In SC, every bit has equal weight: $1/L$. A flip in any position changes the encoded probability by exactly $1/L$. With $L=1024$, the worst-case single-bit error is 0.001 — always small, regardless of which bit flipped.
| Metric | Fixed-point Q8.8 | SC (L=1024) |
|---|---|---|
| Worst-case single-bit error | 128.0 | 0.001 |
| Expected single-bit error | ~32.0 | 0.001 |
| Graceful degradation | No (MSB flip = catastrophe) | Yes (linear) |
| Error at 10% bit-flip rate | ~50-100% | ~10% |
1. SC vs Fixed-Point Under Bit Flips¶
import numpy as np
from sc_neurocore.utils.bitstreams import generate_bernoulli_bitstream, bitstream_to_probability
from sc_neurocore.utils.fault_injection import FaultInjector
p_true = 0.7
N_TRIALS = 100
for error_rate in [0.01, 0.05, 0.10, 0.20]:
sc_errors = []
fp_errors = []
for _ in range(N_TRIALS):
# SC: flip bits in a 1024-bit stream
bs = generate_bernoulli_bitstream(p_true, 1024)
corrupted = FaultInjector.inject_bit_flips(bs, error_rate)
sc_errors.append(abs(bitstream_to_probability(corrupted) - p_true))
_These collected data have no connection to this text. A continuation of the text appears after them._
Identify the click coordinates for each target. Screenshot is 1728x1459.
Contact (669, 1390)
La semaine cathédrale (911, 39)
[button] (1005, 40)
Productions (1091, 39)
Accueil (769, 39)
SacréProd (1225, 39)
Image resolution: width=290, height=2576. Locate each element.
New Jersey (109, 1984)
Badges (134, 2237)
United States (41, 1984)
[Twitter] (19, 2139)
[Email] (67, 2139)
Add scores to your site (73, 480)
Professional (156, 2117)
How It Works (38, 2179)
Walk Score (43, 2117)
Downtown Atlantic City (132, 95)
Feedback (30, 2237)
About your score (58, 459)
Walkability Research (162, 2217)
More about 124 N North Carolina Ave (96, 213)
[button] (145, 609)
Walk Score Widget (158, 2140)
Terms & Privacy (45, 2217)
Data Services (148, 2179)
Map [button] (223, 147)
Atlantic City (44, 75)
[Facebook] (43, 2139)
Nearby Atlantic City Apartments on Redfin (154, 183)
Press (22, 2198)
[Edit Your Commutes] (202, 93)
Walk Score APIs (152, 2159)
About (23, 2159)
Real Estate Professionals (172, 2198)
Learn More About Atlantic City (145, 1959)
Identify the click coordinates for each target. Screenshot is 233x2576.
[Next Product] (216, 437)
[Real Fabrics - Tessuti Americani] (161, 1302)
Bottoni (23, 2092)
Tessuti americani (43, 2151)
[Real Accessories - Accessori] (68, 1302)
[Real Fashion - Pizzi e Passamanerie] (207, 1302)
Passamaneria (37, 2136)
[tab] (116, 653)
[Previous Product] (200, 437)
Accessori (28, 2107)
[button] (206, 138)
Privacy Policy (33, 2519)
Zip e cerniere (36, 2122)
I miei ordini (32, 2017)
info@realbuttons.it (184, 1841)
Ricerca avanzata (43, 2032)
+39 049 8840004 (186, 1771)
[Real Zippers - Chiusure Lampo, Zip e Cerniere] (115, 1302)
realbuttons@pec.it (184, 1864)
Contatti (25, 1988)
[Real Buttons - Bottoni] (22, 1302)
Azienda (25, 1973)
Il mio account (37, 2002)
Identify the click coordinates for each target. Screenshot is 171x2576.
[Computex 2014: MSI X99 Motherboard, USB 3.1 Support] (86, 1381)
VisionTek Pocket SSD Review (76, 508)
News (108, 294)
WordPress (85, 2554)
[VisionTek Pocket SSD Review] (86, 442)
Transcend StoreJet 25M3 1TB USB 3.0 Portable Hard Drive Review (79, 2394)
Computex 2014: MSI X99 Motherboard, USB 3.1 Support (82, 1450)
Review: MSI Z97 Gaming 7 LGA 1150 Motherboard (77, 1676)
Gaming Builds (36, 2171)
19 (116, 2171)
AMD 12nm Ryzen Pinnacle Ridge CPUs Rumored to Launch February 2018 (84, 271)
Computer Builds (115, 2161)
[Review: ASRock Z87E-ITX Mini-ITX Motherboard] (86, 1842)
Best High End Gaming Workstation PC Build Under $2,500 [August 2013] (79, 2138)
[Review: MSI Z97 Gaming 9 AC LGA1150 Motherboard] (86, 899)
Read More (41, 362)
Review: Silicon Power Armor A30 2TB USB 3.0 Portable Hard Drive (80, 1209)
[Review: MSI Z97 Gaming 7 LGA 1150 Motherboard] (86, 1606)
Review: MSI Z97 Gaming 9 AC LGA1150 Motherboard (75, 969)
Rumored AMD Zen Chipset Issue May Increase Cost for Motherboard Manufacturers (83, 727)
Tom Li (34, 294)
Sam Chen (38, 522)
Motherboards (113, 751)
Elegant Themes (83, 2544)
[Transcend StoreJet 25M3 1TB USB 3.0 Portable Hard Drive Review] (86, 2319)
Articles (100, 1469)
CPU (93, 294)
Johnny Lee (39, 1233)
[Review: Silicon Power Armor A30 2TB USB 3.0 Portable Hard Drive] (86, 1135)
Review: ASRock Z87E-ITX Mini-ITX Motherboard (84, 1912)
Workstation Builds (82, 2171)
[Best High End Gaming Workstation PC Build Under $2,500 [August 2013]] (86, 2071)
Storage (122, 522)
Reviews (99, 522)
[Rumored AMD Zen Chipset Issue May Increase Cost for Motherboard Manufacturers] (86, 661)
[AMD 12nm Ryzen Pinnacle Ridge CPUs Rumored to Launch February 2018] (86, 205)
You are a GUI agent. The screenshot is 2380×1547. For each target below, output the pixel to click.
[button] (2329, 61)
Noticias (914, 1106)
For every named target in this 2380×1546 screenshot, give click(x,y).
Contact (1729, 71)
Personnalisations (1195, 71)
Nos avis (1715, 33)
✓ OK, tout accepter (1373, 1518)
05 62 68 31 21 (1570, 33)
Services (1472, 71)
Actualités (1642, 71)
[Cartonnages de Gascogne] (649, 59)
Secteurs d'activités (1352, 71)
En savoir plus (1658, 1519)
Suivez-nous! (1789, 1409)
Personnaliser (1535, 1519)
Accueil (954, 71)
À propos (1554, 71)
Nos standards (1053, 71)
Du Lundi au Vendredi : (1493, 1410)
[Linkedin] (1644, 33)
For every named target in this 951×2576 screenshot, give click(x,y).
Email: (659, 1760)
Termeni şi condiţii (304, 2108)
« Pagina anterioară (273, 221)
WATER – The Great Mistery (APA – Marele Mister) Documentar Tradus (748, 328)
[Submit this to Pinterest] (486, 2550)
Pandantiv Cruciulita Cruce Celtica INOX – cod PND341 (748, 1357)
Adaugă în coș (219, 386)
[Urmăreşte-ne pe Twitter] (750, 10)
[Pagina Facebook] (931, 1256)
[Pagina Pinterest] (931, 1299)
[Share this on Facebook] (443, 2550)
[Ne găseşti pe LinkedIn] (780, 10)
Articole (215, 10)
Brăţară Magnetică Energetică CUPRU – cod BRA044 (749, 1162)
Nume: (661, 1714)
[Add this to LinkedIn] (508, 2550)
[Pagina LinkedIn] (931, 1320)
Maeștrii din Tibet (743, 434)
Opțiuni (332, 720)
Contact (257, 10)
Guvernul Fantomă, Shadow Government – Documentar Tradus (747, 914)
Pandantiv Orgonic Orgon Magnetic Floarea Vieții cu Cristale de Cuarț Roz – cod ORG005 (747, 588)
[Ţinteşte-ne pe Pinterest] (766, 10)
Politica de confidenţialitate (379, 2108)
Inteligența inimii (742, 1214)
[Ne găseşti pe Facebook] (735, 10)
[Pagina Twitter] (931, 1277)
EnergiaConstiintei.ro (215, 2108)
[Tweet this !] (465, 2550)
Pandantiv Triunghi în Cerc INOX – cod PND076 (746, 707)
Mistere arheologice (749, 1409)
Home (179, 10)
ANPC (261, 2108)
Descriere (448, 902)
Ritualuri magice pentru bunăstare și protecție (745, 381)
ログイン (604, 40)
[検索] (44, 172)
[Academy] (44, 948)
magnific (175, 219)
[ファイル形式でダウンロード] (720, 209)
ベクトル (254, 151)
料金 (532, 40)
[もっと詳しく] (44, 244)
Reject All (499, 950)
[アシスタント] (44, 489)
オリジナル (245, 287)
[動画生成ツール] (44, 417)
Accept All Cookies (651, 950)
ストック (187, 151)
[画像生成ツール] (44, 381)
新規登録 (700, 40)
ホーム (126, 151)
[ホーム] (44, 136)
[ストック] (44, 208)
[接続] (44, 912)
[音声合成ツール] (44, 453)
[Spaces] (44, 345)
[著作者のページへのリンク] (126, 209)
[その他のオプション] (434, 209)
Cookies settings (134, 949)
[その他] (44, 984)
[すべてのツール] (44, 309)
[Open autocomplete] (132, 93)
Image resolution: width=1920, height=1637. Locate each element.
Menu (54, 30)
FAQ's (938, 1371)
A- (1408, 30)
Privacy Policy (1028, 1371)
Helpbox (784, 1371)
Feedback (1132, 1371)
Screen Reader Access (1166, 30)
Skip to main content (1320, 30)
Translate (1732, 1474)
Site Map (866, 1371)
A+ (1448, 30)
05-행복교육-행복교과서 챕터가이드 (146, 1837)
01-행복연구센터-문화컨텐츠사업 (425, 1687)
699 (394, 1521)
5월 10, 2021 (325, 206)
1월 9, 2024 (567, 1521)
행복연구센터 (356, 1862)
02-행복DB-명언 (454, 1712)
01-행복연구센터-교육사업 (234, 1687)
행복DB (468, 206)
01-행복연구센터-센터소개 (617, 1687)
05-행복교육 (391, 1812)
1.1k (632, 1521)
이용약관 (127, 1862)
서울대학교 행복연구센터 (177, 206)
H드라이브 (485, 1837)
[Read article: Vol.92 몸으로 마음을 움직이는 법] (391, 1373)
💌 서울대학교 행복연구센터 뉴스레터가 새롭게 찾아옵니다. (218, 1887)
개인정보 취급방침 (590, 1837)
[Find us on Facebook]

# Fixed-point Q8.8: flip bits in a 16-bit register
q_val = int(round(p_true * 256))
bits = q_val
for pos in range(16):
if np.random.random() < error_rate:
bits ^= (1 << pos)
if bits >= 32768:
bits -= 65536
fp_errors.append(abs(bits / 256.0 - p_true))
print(f"Error rate {error_rate*100:4.0f}%: "
f"SC={np.mean(sc_errors):.4f} FP={np.mean(fp_errors):.4f} "
f"Ratio={np.mean(fp_errors)/max(np.mean(sc_errors),1e-9):.0f}x")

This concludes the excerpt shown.